Volviendo al principio, los años setenta, era raro que un arquitecto facturase a otro arquitecto, cuando delineantes y aparejadores eran el apoyo profesional. Después lo raro podía ser que un arquitecto sólo facturase a otro arquitecto y a nadie más. Hace veinte años -justo antes de la revolución informática, en el umbral de la revolución de las leyes de competencia y de la definitiva explosión demográfica universitaria- ya no era así: la mayoría de los arquitectos, y buena parte de los estudiantes de arquitectura, trabajaba para otros arquitectos de manera subsidiaria. Subalternos, entonces, que mantenían el estatus profesional (y por lo tanto soportaban la dinámica económico-laboral de «autonomía» profesional con las suscripciones obligatorias y la fiscalidad correspondiente) o bien porque simultaneaban su trabajo en varios estudios o «colaboraciones», o bien porque tenían la esperanza de esa simultaneidad. Los estudiantes, muchas de las veces, o no cobraban por su trabajo o si lo hacían era de un modo voluntarista, no reglado, errático. 

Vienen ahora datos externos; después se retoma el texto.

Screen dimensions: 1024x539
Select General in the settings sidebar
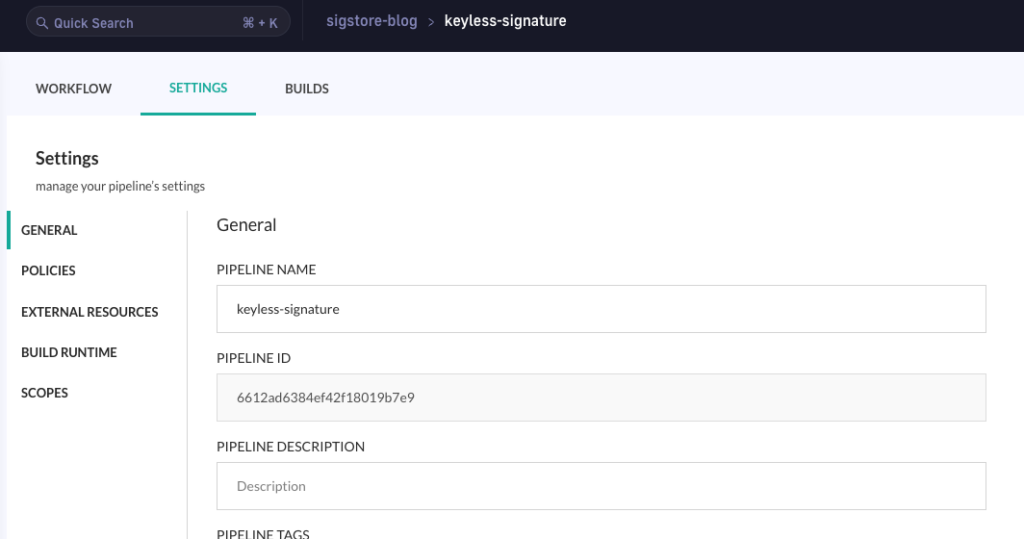49,230
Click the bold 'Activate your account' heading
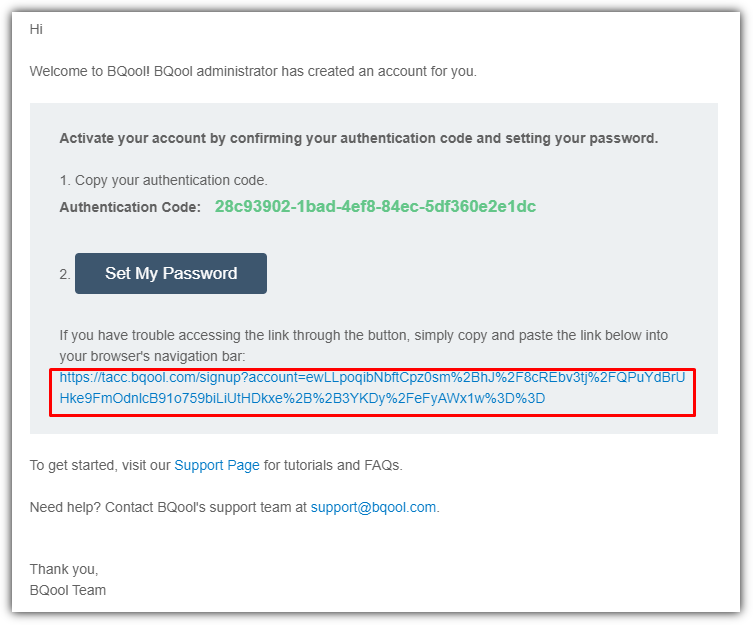The image size is (753, 625). [x=359, y=138]
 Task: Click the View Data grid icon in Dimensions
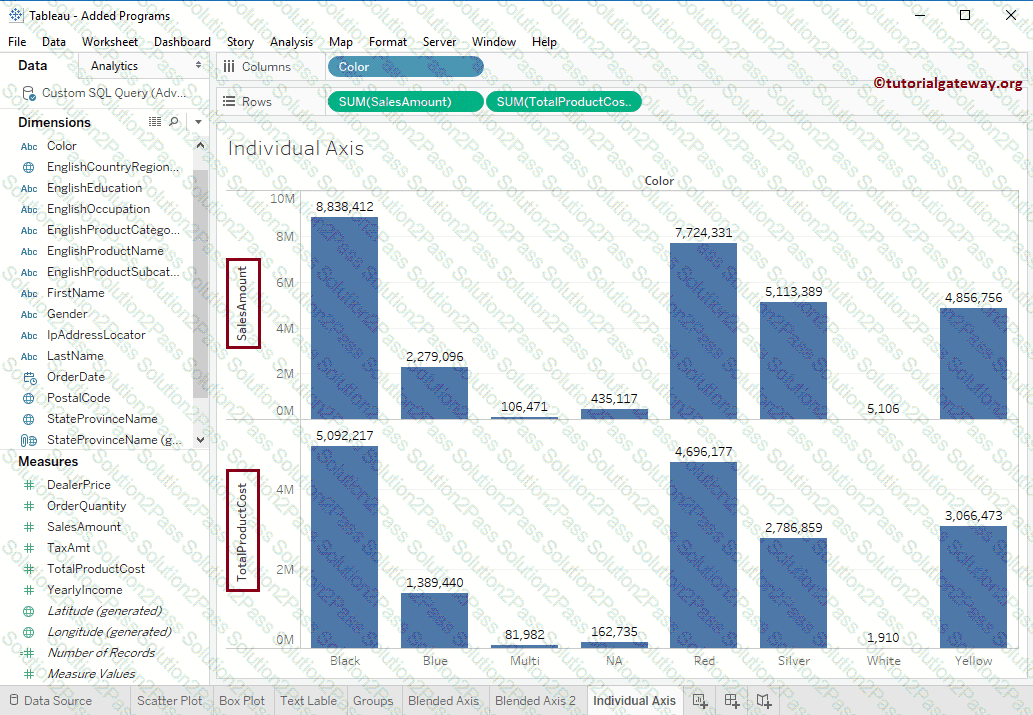click(155, 121)
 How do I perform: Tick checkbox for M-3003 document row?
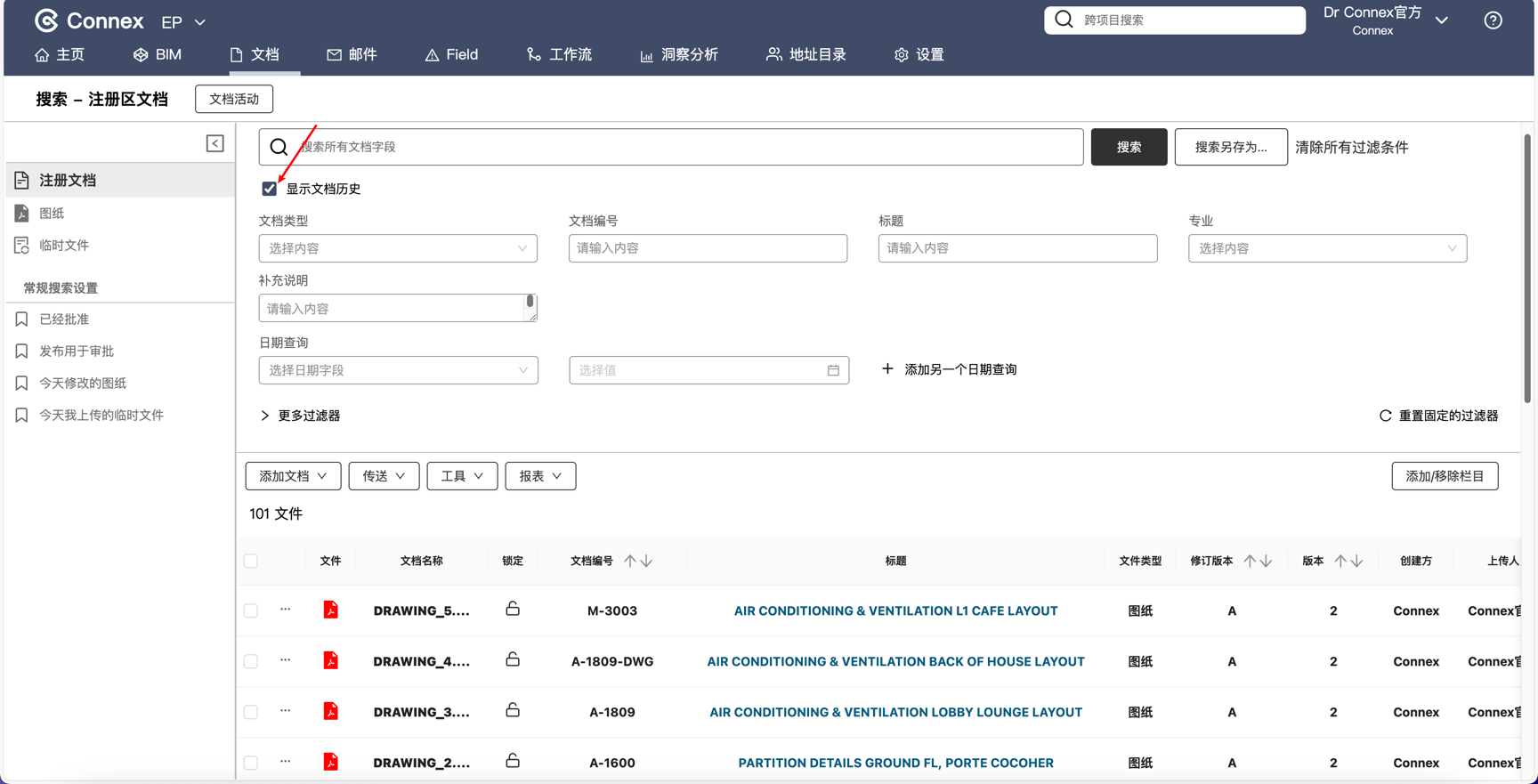click(251, 610)
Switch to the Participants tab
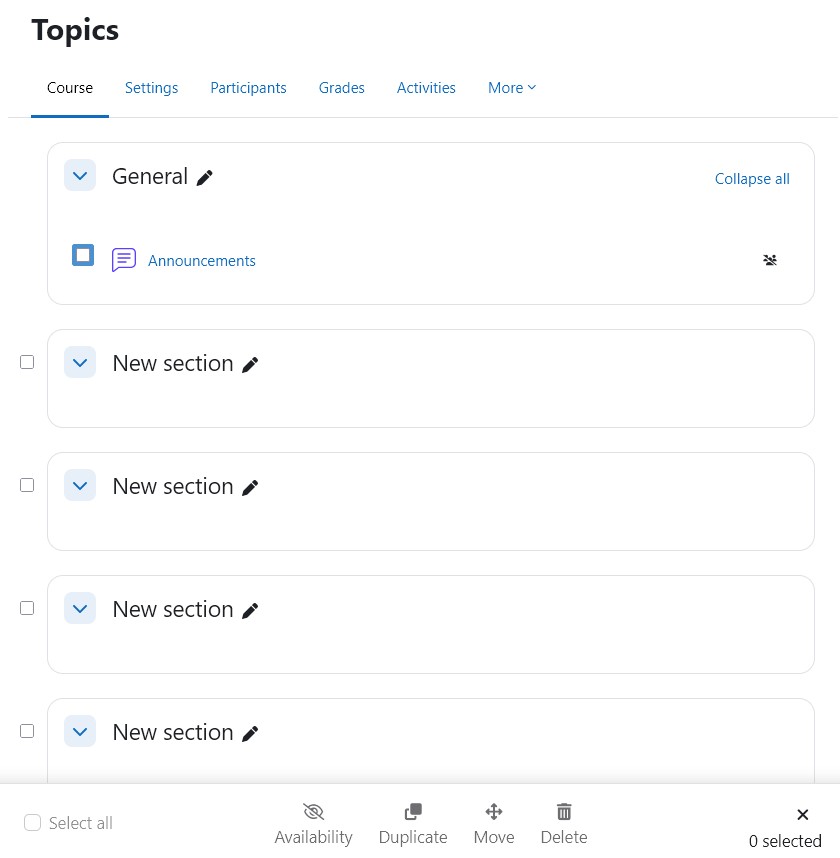840x858 pixels. [248, 88]
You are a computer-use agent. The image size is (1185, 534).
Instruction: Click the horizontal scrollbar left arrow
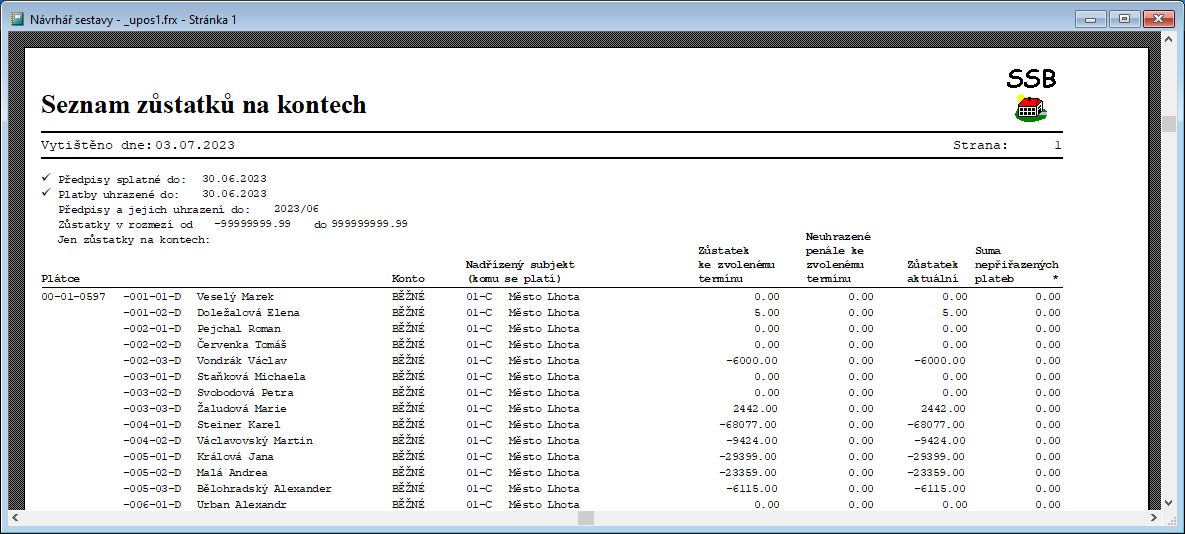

Los delineantes, en cualquier caso, habían desaparecido y en los estudios de arquitectura ya sólo habían arquitectos. A todo este proceso sociólogos como José Miguel Iribas lo denominaron de «proletarización» de los arquitectos, en una retórica retroactivamente profética.

El arquitecto «aristócrata», de familia de arquitectos o constructores de toda la vida, ha dado paso (mediante diversas reglamentaciones que han fragmentado sus responsabilidades e, incluso, atribuciones; mediante la eclosión del acceso a la profesión a través de la carrera universitaria y mediante una sistemática -no política, sino económica, aplicada por los gobiernos de todos los colores- deconstrucción en base a la defensa de la libertad de mercado y competencia) a un arquitecto «proletario» según la profecía retroactiva mencionada. Es así, y aunque parezca contradictorio es un logro social -quizás descompensado en la medida en que otras profesiones no han sido tan tan tan tan requeteproletarizadas, especialmente las relacionadas con la economía y el derecho, que mantienen privilegios arcáicos- a celebrar. Y sin embargo, en la lógica de la lucha de clases, esa misma proletarización ha dado paso a (innumerables) situaciones de explotación de arquitectos por arquitectos.

Hace menos de dos semanas el Consejo Superior de los Colegios de Arquitectos de España y el Sindicato de Arquitectos (de reciente creación, definitivo aval de «clase» y evidencia de la profecía), en la prolongación de una dinámica que ya hace un tiempo iniciaron algunos colegios con políticas de «laboralización profesional» firmaban un acuerdo orientado a motivaciones y acciones conjuntas «en defensa del empleo digno entre arquitectos» o, dicho de otro modo, de combate contra la mala praxis de la contratación irregular. Era necesario y culmina, al darle visibilidad, una política de actualización social paciente y delicada por parte del CSCAE y urgente y necesaria por parte del SdA. Pero también queda palpable en la secuencia temporal mencionada la que probablemente sea razón principal de la «desaparición» en una especie de agujero negro de prácticamente tres generaciones de arquitectos (las de quienes ahora mismo se encuentran entre los 40 y los 55 años, las generaciónes genéticamente subsidiarias… las primeras en ser «explotadas»)

Se ha de ponderar y agradecer a quienes en el tiempo reciente se han esforzado en separar el grano de la paja, identificando lo inaceptable, distinguiéndolo de lo voluntario y pudiendo finalmente evidenciar que profesión y clase no son sinónimos… ni tampoco antónimos. No debieran. 

Va el aplauso por una manifestación de voluntades que resultaba urgente por demorada, y por las presiones que han ayudado a determinarla, entre otras las de blogs combativos como los de arquitectos explotadosn+1 o multido, entre otros. Ójala llegue a tiempo y sea el inicio de una completa (re)habilitación, útil a la sociedad y también a cada una de las personas que siendo jóvenes e ingénuos pensaron que «serían» arquitectos y que hoy descubren que la suerte es otra: la de, con fortuna, no «ser» sino «trabajar» en arquitectura, sin explotar ni ser explotados. Trabajadores de la arquitectura.